▶ **WHAT IS REQUIRED**: Can you change "Locate an element" to "Find an element" and give back the listing from its start up to and including the line with "coordinates (467, 304).", with nothing else altered?

▶ **DATA**:
________________________
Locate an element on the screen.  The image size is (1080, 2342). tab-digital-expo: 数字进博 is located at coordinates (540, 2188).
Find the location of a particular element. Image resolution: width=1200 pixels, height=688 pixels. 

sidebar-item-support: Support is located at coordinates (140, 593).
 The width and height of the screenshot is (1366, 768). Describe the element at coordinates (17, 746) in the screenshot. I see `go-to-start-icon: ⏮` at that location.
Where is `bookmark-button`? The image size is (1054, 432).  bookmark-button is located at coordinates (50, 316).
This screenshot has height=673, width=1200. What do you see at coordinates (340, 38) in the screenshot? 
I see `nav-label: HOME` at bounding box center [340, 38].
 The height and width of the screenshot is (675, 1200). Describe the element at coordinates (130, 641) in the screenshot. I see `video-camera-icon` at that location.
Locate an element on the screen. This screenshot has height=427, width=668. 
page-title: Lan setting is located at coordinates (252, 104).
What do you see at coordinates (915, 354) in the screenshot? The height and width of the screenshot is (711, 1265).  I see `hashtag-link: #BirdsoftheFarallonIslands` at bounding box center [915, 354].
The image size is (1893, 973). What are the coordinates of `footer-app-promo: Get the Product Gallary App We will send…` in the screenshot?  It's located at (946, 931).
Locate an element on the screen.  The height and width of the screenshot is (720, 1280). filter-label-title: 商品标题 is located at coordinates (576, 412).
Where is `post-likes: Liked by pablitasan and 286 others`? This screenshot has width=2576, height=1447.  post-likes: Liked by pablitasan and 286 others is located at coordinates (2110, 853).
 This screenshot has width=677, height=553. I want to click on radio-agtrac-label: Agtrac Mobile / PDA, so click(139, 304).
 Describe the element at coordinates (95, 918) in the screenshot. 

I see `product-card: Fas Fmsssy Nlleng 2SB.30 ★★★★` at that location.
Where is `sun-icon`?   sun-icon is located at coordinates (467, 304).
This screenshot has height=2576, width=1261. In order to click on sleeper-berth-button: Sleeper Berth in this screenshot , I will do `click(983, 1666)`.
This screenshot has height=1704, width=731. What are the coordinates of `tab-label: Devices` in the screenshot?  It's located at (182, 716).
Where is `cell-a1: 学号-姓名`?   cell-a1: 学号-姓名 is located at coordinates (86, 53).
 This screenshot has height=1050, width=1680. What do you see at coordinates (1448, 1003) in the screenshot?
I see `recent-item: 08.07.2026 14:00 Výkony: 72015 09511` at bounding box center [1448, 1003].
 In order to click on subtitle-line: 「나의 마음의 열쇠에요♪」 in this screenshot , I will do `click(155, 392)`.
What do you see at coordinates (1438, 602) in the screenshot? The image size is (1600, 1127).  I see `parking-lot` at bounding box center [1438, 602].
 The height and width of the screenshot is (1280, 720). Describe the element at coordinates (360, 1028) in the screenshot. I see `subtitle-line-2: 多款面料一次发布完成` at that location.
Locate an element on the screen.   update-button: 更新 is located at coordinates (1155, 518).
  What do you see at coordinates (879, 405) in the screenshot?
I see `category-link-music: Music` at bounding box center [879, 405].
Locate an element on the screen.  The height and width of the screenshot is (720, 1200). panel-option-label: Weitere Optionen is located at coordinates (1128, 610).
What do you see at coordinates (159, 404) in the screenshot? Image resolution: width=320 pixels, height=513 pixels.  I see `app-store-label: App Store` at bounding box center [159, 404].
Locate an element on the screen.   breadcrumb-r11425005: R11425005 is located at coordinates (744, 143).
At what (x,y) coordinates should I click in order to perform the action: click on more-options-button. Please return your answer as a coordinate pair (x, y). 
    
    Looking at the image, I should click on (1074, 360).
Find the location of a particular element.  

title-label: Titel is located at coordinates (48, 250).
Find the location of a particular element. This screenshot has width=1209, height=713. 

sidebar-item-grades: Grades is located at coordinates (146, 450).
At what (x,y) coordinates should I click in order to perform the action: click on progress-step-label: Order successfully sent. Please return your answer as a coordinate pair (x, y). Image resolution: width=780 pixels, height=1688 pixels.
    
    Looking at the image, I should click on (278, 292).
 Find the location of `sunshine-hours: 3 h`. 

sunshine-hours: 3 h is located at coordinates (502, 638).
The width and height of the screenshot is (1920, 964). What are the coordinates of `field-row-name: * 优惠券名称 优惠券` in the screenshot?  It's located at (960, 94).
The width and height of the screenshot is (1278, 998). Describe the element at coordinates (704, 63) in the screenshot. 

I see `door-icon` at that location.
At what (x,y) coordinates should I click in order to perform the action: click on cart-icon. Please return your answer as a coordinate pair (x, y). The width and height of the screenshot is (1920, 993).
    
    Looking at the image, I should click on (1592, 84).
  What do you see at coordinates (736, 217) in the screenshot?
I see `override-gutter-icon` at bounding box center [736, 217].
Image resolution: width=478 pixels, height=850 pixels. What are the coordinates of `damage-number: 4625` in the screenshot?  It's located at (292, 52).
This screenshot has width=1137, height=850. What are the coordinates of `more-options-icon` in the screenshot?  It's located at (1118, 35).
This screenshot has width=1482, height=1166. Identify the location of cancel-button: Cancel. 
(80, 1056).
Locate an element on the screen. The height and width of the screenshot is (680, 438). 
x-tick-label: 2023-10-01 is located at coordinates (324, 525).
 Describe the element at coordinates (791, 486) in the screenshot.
________________________
▶ **YOUR SOLUTION**:
Find an element on the screen.  The image size is (1080, 2342). tab-digital-expo: 数字进博 is located at coordinates (540, 2188).
Find the location of a particular element. Image resolution: width=1200 pixels, height=688 pixels. 

sidebar-item-support: Support is located at coordinates (140, 593).
 The width and height of the screenshot is (1366, 768). Describe the element at coordinates (17, 746) in the screenshot. I see `go-to-start-icon: ⏮` at that location.
Where is `bookmark-button`? The image size is (1054, 432).  bookmark-button is located at coordinates (50, 316).
This screenshot has height=673, width=1200. What do you see at coordinates (340, 38) in the screenshot? 
I see `nav-label: HOME` at bounding box center [340, 38].
 The height and width of the screenshot is (675, 1200). Describe the element at coordinates (130, 641) in the screenshot. I see `video-camera-icon` at that location.
Find an element on the screen. This screenshot has height=427, width=668. 
page-title: Lan setting is located at coordinates (252, 104).
What do you see at coordinates (915, 354) in the screenshot? The height and width of the screenshot is (711, 1265).  I see `hashtag-link: #BirdsoftheFarallonIslands` at bounding box center [915, 354].
The image size is (1893, 973). What are the coordinates of `footer-app-promo: Get the Product Gallary App We will send…` in the screenshot?  It's located at (946, 931).
Find an element on the screen.  The height and width of the screenshot is (720, 1280). filter-label-title: 商品标题 is located at coordinates (576, 412).
Where is `post-likes: Liked by pablitasan and 286 others`? This screenshot has width=2576, height=1447.  post-likes: Liked by pablitasan and 286 others is located at coordinates (2110, 853).
 This screenshot has width=677, height=553. I want to click on radio-agtrac-label: Agtrac Mobile / PDA, so click(139, 304).
 Describe the element at coordinates (95, 918) in the screenshot. 

I see `product-card: Fas Fmsssy Nlleng 2SB.30 ★★★★` at that location.
Where is `sun-icon`?   sun-icon is located at coordinates (467, 304).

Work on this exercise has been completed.